*** Supplied material Section Begins ***

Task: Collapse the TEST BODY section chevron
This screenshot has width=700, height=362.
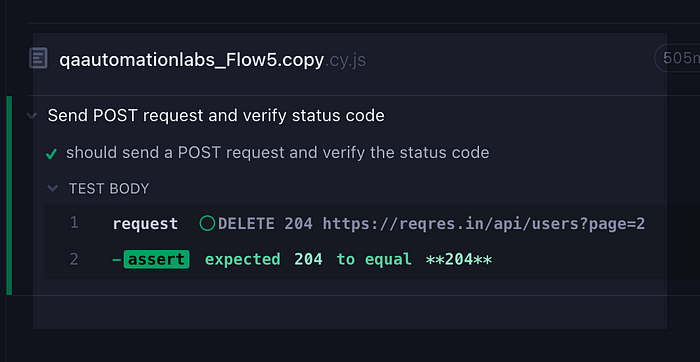Action: (53, 188)
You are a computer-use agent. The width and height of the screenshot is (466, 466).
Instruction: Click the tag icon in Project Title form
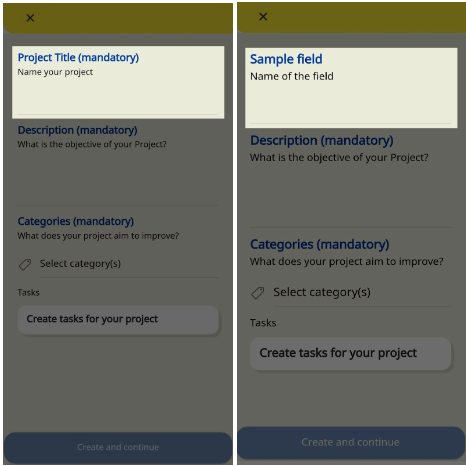25,265
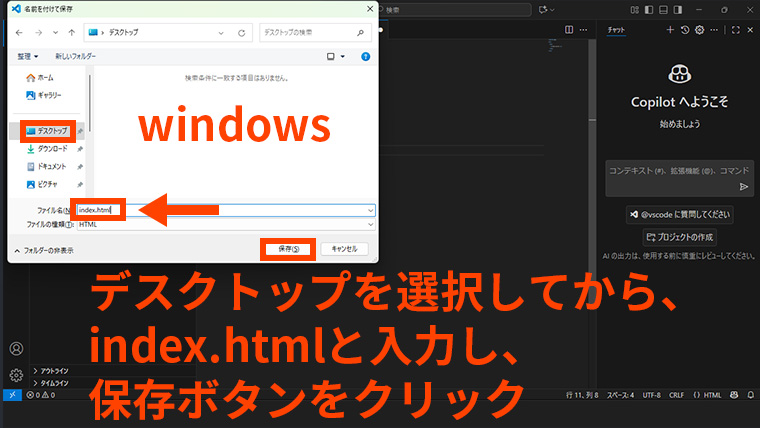Open the Manage gear in activity bar
Screen dimensions: 760x428
16,375
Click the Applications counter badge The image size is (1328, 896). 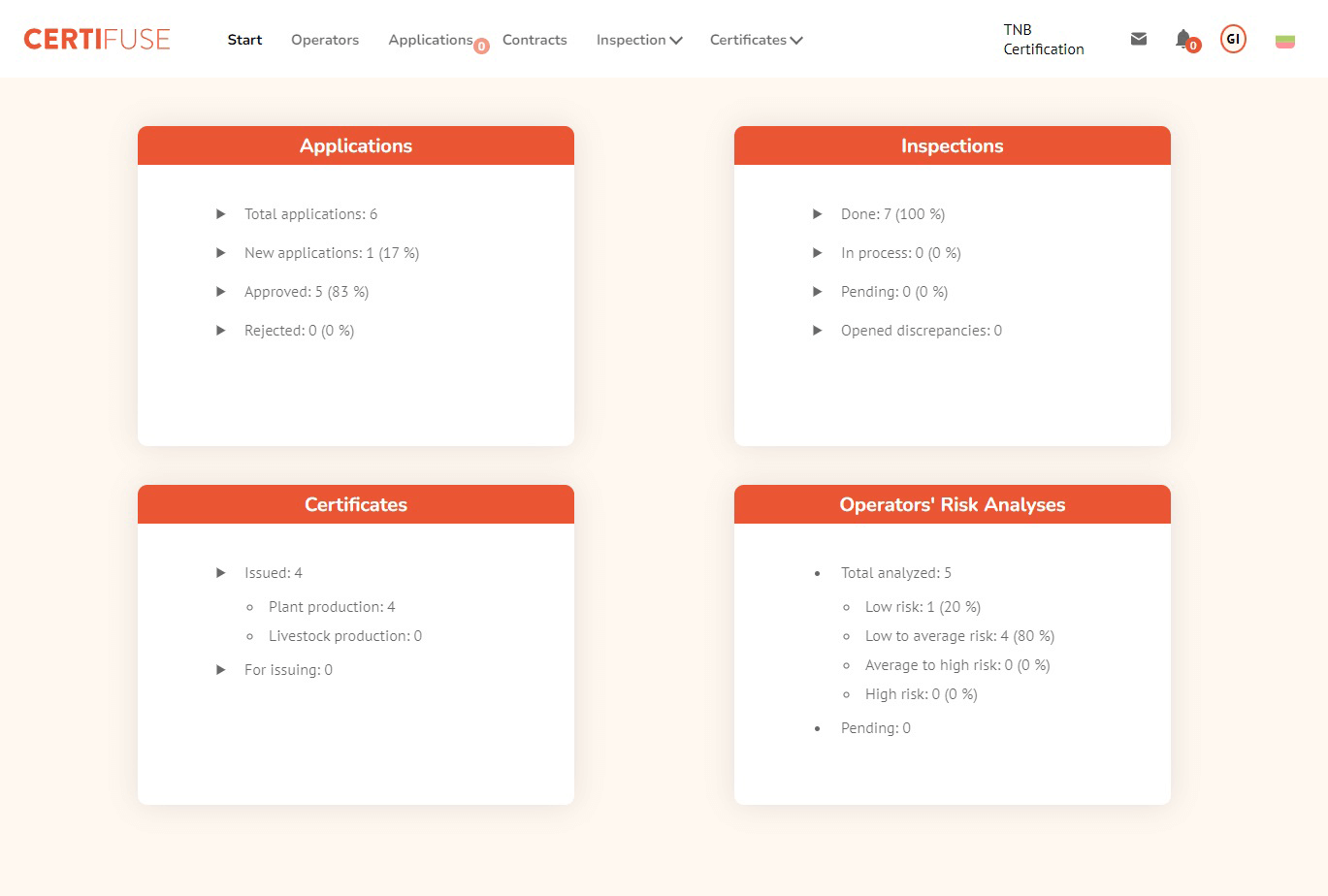(x=481, y=46)
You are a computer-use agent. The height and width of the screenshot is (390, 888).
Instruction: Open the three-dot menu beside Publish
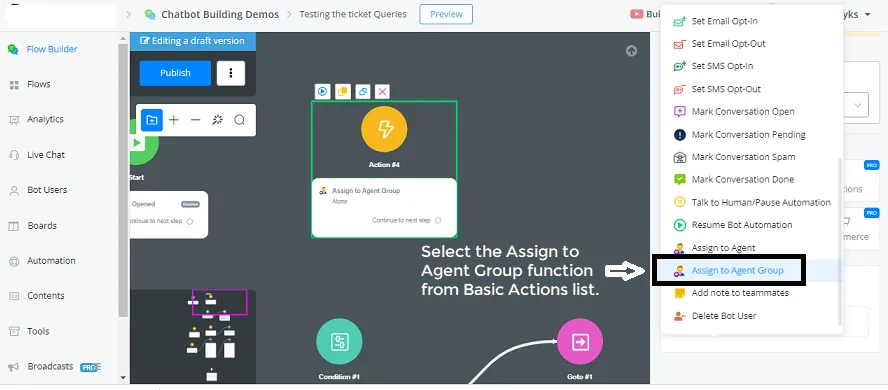(x=231, y=73)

*** Supplied material Section Ends ***

### To do
A faithful copy is needed of the lines from the one containing "You are a computer-use agent. The height" through the last line of the data above, with pictures left out.

### Completed task
You are a computer-use agent. The height and width of the screenshot is (390, 888).
Instruction: Open the three-dot menu beside Publish
(x=231, y=73)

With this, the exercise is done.